И пнул дверь ногой. А дверь, в свою очередь, прищемила розовую ряху. Ряха завопила. Ласковин дернул дверь на себя, поймал розовощекого «дедушку» за отпущенный ремешок, сунул ему легонечко, чтобы не очень трепыхался, и с самыми серьезными намерениями ворвался в тамбур. Но глазам предстала картина довольно мирная. Девушки дымили сигаретками с одной стороны, а двое приятелей прищемленного, краса и гордость инженерных войск, пыхтели «беломором» с другой. На вторжение они отреагировали в лягушачьем стиле – раззявили рты.
– Не забижают? – заботливо осведомился Ласковин.
– Да нет пока,– весело ответила Даша.– Только домой не пускают.
Ласковин поглядел на солдатиков, ах, простите, сержантов инженерных войск. Те еще не переварили происходящее.
– А мы их предупредили! – злорадно сообщила Ира.
– Бери больше, кидай дальше,– Ласковин с издевательской усмешкой подмигнул труженикам котлованной войны.
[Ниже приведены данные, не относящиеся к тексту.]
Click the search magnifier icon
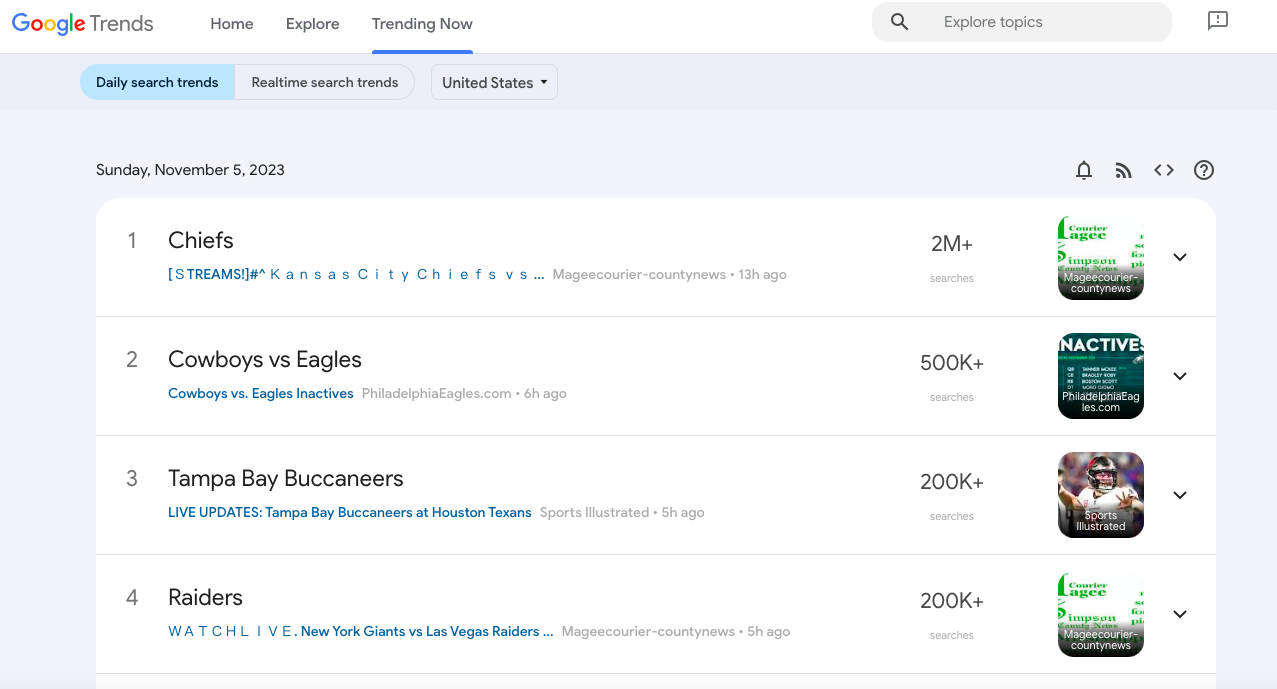This screenshot has width=1277, height=689. coord(900,22)
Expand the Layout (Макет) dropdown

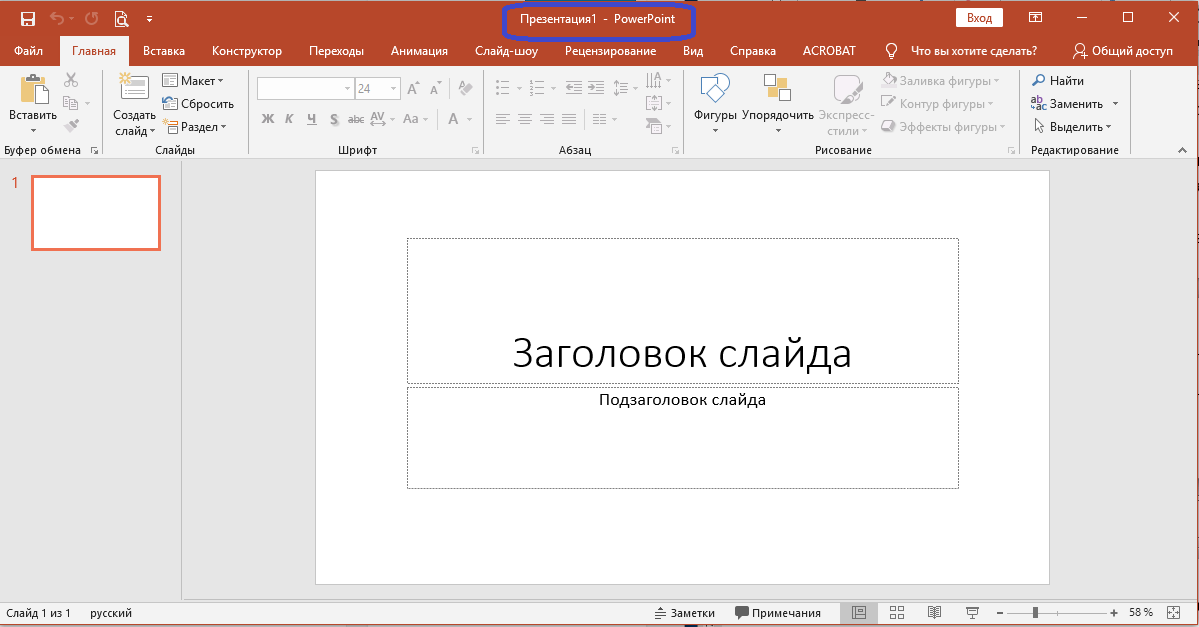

Сержанты обиделись. А тут еще позади оклемался прищемленный и с деревенским простодушием схватил Ласковина за горло.
Андрей аккуратно отработал локтем назад и столь же аккуратно, двумя ударами, опустил дембелей на россыпь окурков.
– Ух ты! – пискнула Ира.
Детский сад, да и только.
– Девочки, домой,– строго сказал он.
После их ухода Ласковин сгреб молодцев в кучу, похлопал по тугим щечкам. Зла он на них не держал – здоровые молодые организмы. Сексуально неудовлетворенные.
– Я добрый,– просветил он героев стройбата.– Но друг у меня злой. Если увидит вас около наших девушек, яйца открутит. Ме-едленно! Счастливого пути!